Zu Besuch bei Erika Hess-Reymond
- Une nouvelle vie commence pour vous. Comment occupez-vous vos journées?
- Ma vie quotidienne a énormément changé. Avec Jacques, nous ne faisions qu’un. Professionnellement et en privé, nous avions des plans communs. Nous étions ensemble vingt-quatre heures sur vingt-quatre. Désormais, je suis seule et je dois planifier seule mon avenir. J’ai besoin de nature, de mouvement, de jogging, de vélo, de ski de fond. Je poursuis ma route, j’entends encore donner un sens à ma vie. Quelques tâches m’attendent. J’aimerais rester une bonne mère serviable et mon rôle de grand-maman me comble.
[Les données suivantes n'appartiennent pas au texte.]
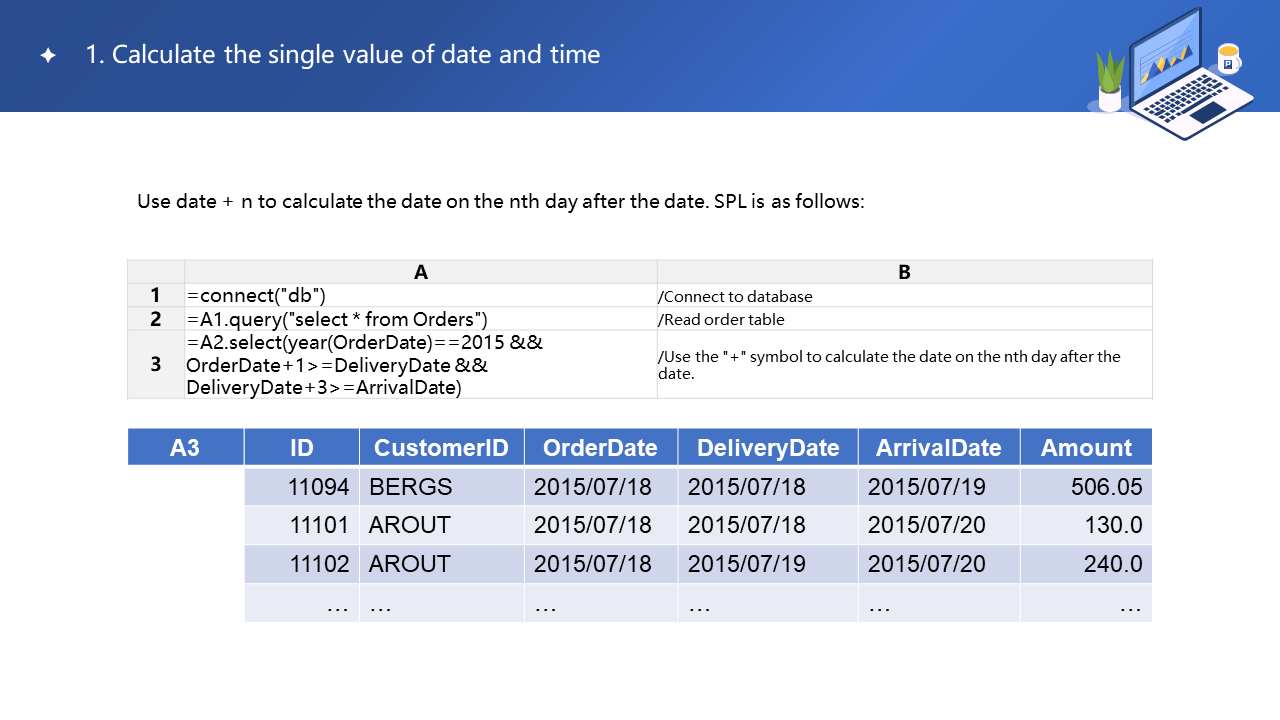Select the BERGS customer cell

[x=441, y=487]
- Et vos activités d’entraîneuse de ski? Votre fils Marco est en train de prendre pied dans l’élite du ski suisse.
- Je soutiens Marco partout où c’est possible pour qu’il fasse son chemin dans le ski. Je n’ai plus besoin d’entraîner mes garçons, mais j’apprécie d’autant plus de faire du sport avec eux. Marco fait maintenant partie du cadre B de Swiss-Ski. Pour le reste, mes liens avec la Coupe du monde se limitent à des détours par Wengen ou Crans-Montana et à des rencontres occasionnelles avec Loïc Meillard, Luca Aerni et Tanguy Nef, qui sont de bons amis de Marco. Pour le reste, je veux organiser la course populaire Raiffeisen Erika Hess Open.
- Votre collection de médailles devrait aider à garder présent le souvenir de vos exploits. Où les conservez-vous?
- Les médailles les plus importantes, Coupe du monde et Jeux olympiques, sont dans une boîte à la maison. Sauf la médaille d’or du combiné 1982 à Schladming, en Autriche. Elle se trouve là-bas, au musée local.
* Lorsque la championne Erika Hess et l’entraîneur Jacques Reymond se sont connus, il y a trente-cinq ans, il y a eu, au sein de l’équipe suisse de ski, quelques bémols et des jalousies. La fédération avait alors réagi en déplaçant l’entraîneur chez les hommes. Mais Brigitte Oertli, la camarade de compétition d’Erika, devenue confidente, qualifie leur histoire d’amour de «parfaite symbiose dès le début».
Son lien avec le Combier de onze ans son aîné octroie à la timide skieuse de Wolfenschiessen (NW) la sécurité affective qui l’aidera à conquérir six titres mondiaux, deux victoires au classement général, 31 courses et le bronze olympique. Un an après sa retraite précoce, en 1987, elle se marie avec Jacques. Depuis lors, sa nouvelle patrie est le village de Saint-Légier, au-dessus de Vevey. C’est là qu’ils jouissaient ensemble de cette nouvelle tranche de vie et d’un cercle familial qui s’élargit.